Un homme sur une pile d’argent plus haute que celle d’une femme à côté.
Les Américaines ne toucheraient toujours que 77 cents pour chaque dollar gagné par leurs confrères.

Une proportion étonnante? Pas aux États-Unis. Car si les travailleuses américaines ont investi la plupart des secteurs d’activité, elles demeurent sous-représentées en politique. Selon un rapport publié en 2011 par l’Union interparlementaire, qui œuvre pour la paix et la coopération entre les peuples et l’affermissement de la démocratie représentative, les États-Unis occupent le 91e rang en termes de représentation féminine dans les institutions politiques nationales. « Les pays qui ont imposé des quotas, tels que le Rwanda, la Suède ou encore la Belgique, et qui utilisent des systèmes de représentation proportionnelle comptent en général beaucoup plus de femmes au sein de leurs institutions politiques.
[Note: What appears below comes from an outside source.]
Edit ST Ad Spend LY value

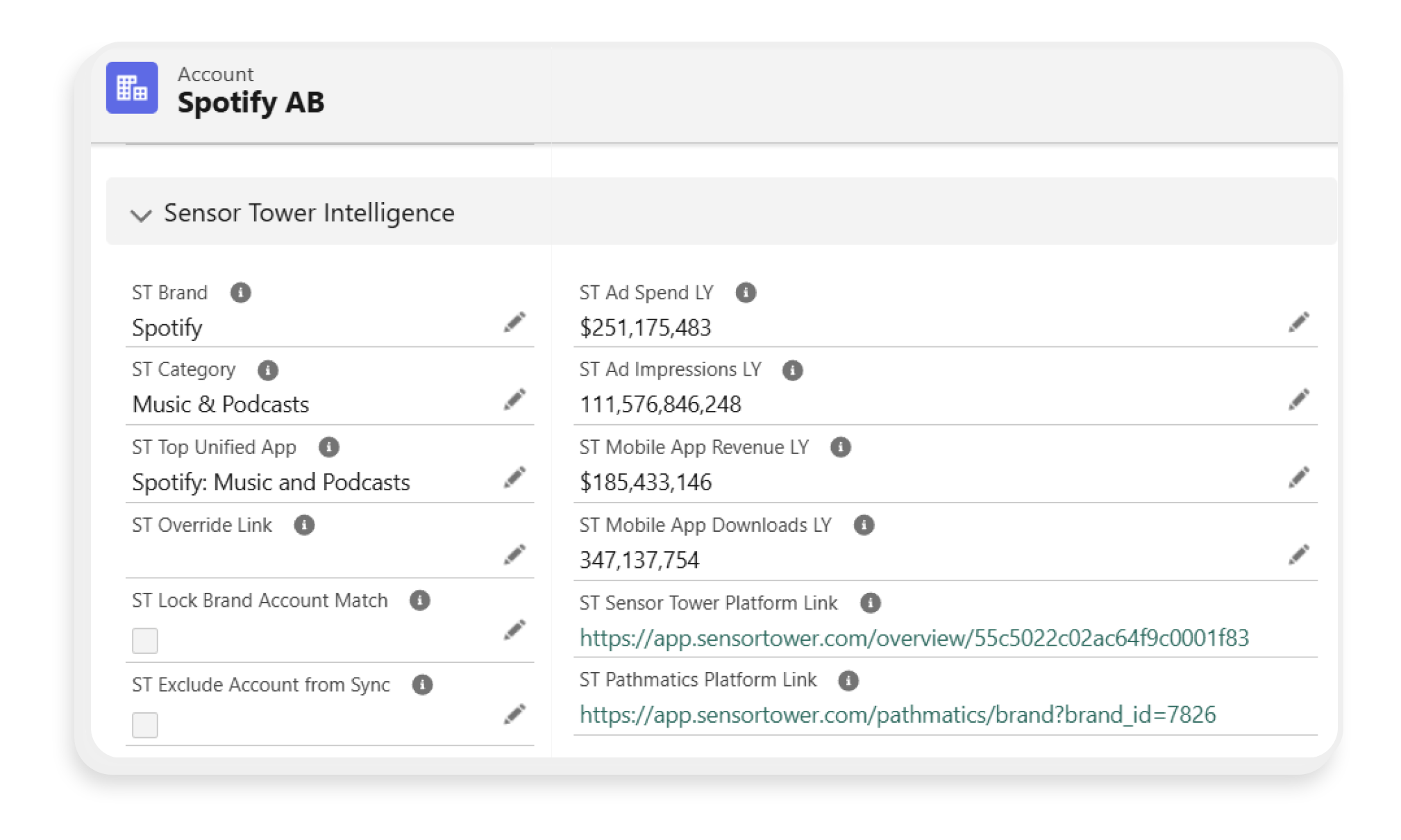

Ce n’est pas le cas aux États-Unis, où les quotas sont souvent perçus comme anti-démocratiques », explique Melanie Hughes, professeure adjointe en sociologie à l’Université de Pittsburgh et coauteure du livre Women, Politics, and Power: A Global Perspective. « Aux États-Unis, les gens croient que tout le monde naît égal et qu’il suffit de travailler très fort pour arriver à son but. Le simple terme quota les rend mal à l’aise. »

Cette sous-représentation chronique des femmes dans la politique américaine soulève pourtant des préoccupations en ce qui a trait à la légitimité démocratique, selon l’étude Men Rule: The Continued Under-Representation of Women in U.S. Politics de l’American University de Washington, publiée en 2012. « Les Américaines démontrent en général moins d’intérêt que les hommes pour la politique. Elles perçoivent ce domaine comme principalement masculin, étant donné que ce sont des hommes qui occupent la majorité des postes politiques. Dans les pays qui comptent beaucoup de femmes en politique, les jeunes filles semblent s’y intéresser davantage. Le système des quotas pourrait donc inverser la tendance », souligne Melanie Hughes.
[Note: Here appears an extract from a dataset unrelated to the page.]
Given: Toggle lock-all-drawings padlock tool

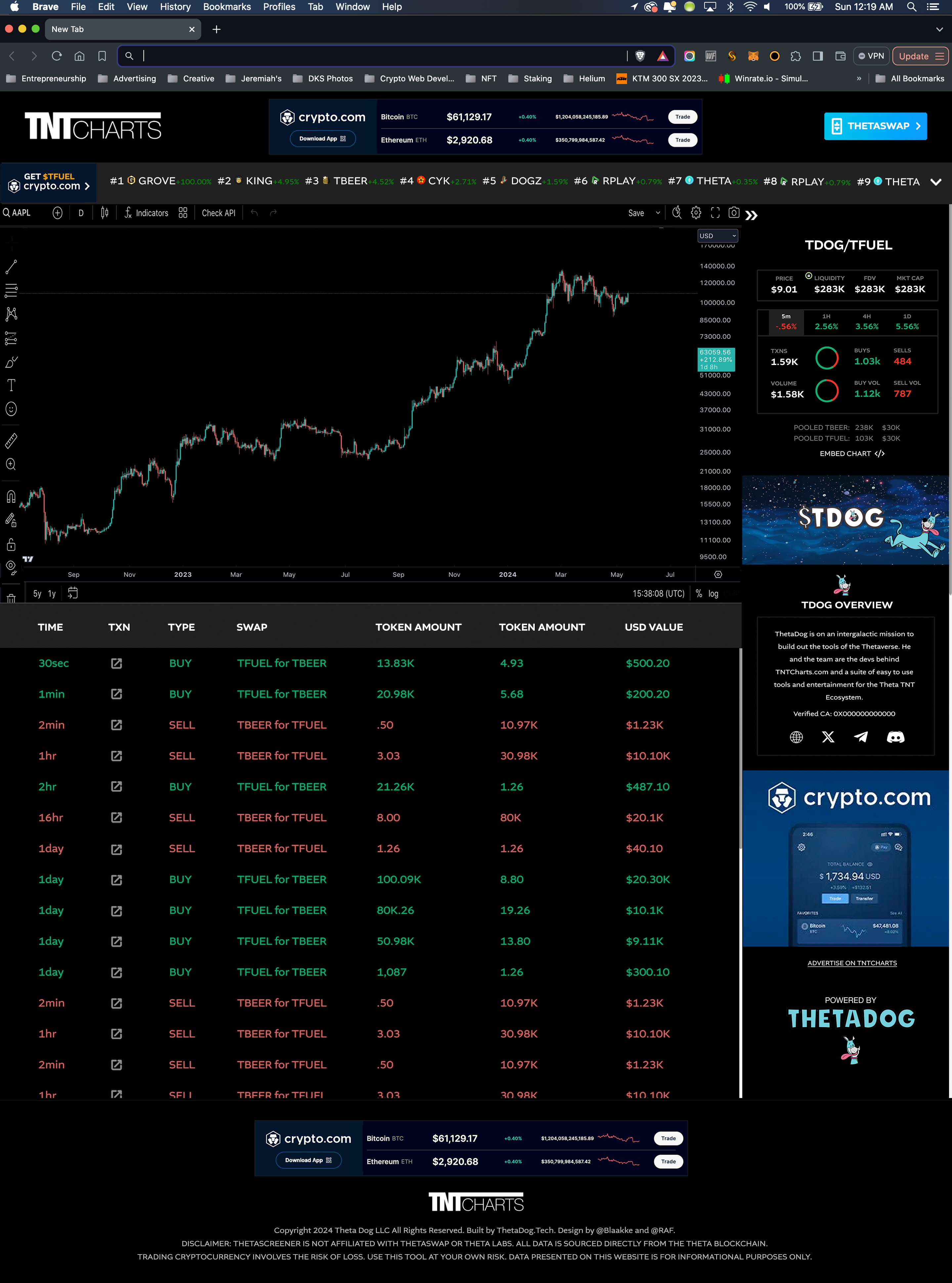Looking at the screenshot, I should 11,545.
À quelques semaines des élections présidentielles, la priorité d’Erin Matson est de mobiliser les femmes et de les encourager à s’inscrire sur les listes électorales pour qu’elles puissent voter. « Cette année a été extrêmement mouvementée pour les femmes. Nous sommes au centre d’un important débat sur le statut de la femme dans la société et plusieurs sont en train d’adopter des visions très archaïques. Pour l’instant, notre priorité, ce sont les élections présidentielles. Nous travaillons très fort à sensibiliser les femmes à l’importance d’aller voter. »

Car dans ce pays où certains de leurs droits sont devenus un enjeu politique, les femmes doivent faire entendre leur voix. Haut et fort.